Agitating for a Change: Investor Activism Gains Momentum in Enron’s Wake

Agitating for a Change: Investor Activism Gains Momentum in Enron’s Wake

Corporations and regulators respond to the growing army of shareholders concerned with sloppy governance and hazardous conduct. By Avery Yale Kamila



Patricia Wolf is a veteran activist. But you won’t find her waving signs or chanting slogans in the streets. Instead she demands action in the board rooms and at the annual meetings of the world’s largest corporations. As the executive director of the Interfaith Center for Corporate Responsibility, she unites a coalition of 275 religious investors -- churches, hospitals, foundations -- with combined portfolios valued at an estimated $100 billion. Her group is one of the oldest, and most respected, in the ever widening world of shareholder activism.

She recalls the early days of investor advocacy and says much has changed. "Corporations were very adversarial back then," she says. "They’d never been challenged. Both sides were unsophisticated."

Socially responsible investing -- buying shares in ethical companies -- has roots in religious traditions dating back centuries, most notably the Quakers.
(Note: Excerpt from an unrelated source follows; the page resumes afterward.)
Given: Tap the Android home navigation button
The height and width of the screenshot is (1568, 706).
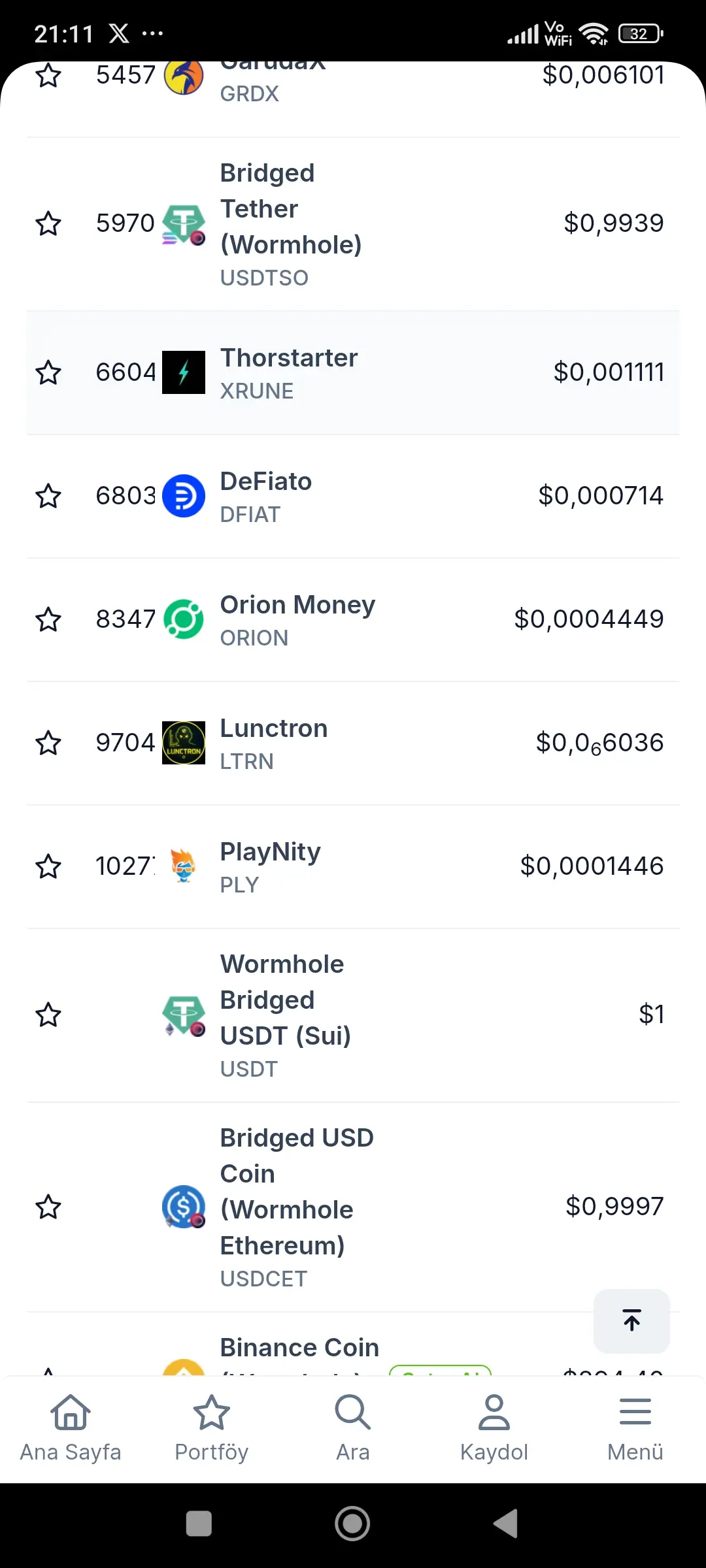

However the modern movement of activist stockholders (a close cousin to socially responsible investing) sprang from the civil unrest of the 1960s. Back in 1971, six Protestant churches banded together as the first shareholder agitators. They approached companies in which they were shareowners and asked about profits from the Vietnam War and South African Apartheid. Others were thinking along similar lines. The first socially responsible mutual fund -- Pax World Fund -- was born that same year.

A few years later, Catholic churches joined the fledgling Interfaith Center for Corporate Responsibility, and, more recently, Jewish groups have come into the fold. Wolf reports there is now interest from the Muslim community.
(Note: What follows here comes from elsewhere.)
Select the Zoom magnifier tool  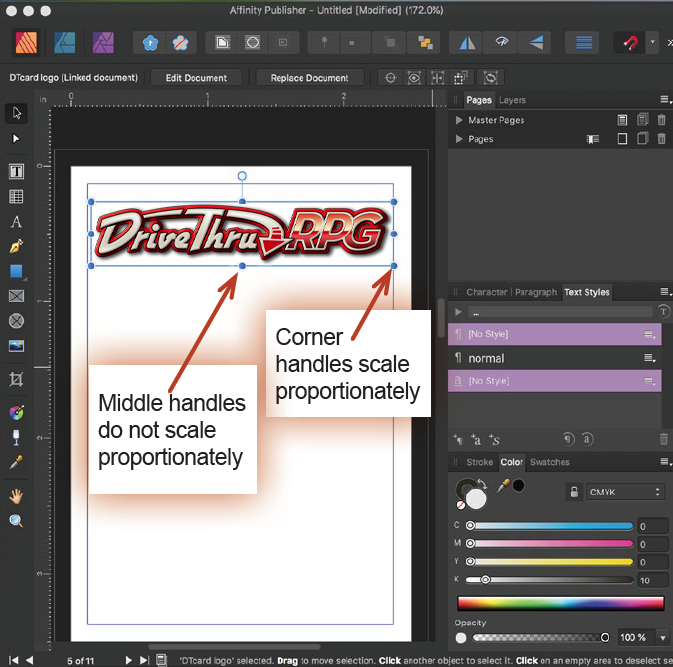pos(16,521)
These days, her group is part of an allied front with mutual funds, labor unions, charitable foundations, state pension plans, and high net worth individuals. And the ranks continue to swell. Recent corporate scandals, the bear market, and growing evidence of a link between environmental management and financial performance have provided investors with plenty of reasons to seek corporate leadership that is hip to today’s challenges.

Wall Street Wakes Up

This year has given socially conscious investors much to brag about. Lipper, a mutual fund research company, tallied the cash put into and taken out of mutual funds during the first quarter of 2003. Their findings: socially responsible funds netted $185.3 million, while U.S. diversified funds suffered net outflows of $13.2 billion.

Innovest Strategic Value Advisors is the financial world’s top bean counter when it comes to environmental impact and corporate governance. In every industry sector Innovest has analyzed, companies that place in the top half of their ranking system consistently outperform the bottom half. For instance, when they analyzed the forest products industry, they found environmental leaders ahead of foot-draggers by 43 percent over 4 years.

"Investors in Europe, the UK, and Japan are extremely concerned about these issues. More so than U.S. investors," says Peter Wilkes, managing director of business development at Innovest. "But that is changing rapidly. Enron has brought these issues to the forefront, and we’re seeing a not so subtle sea change in perception. Our business has started to pick up substantially in the U.S."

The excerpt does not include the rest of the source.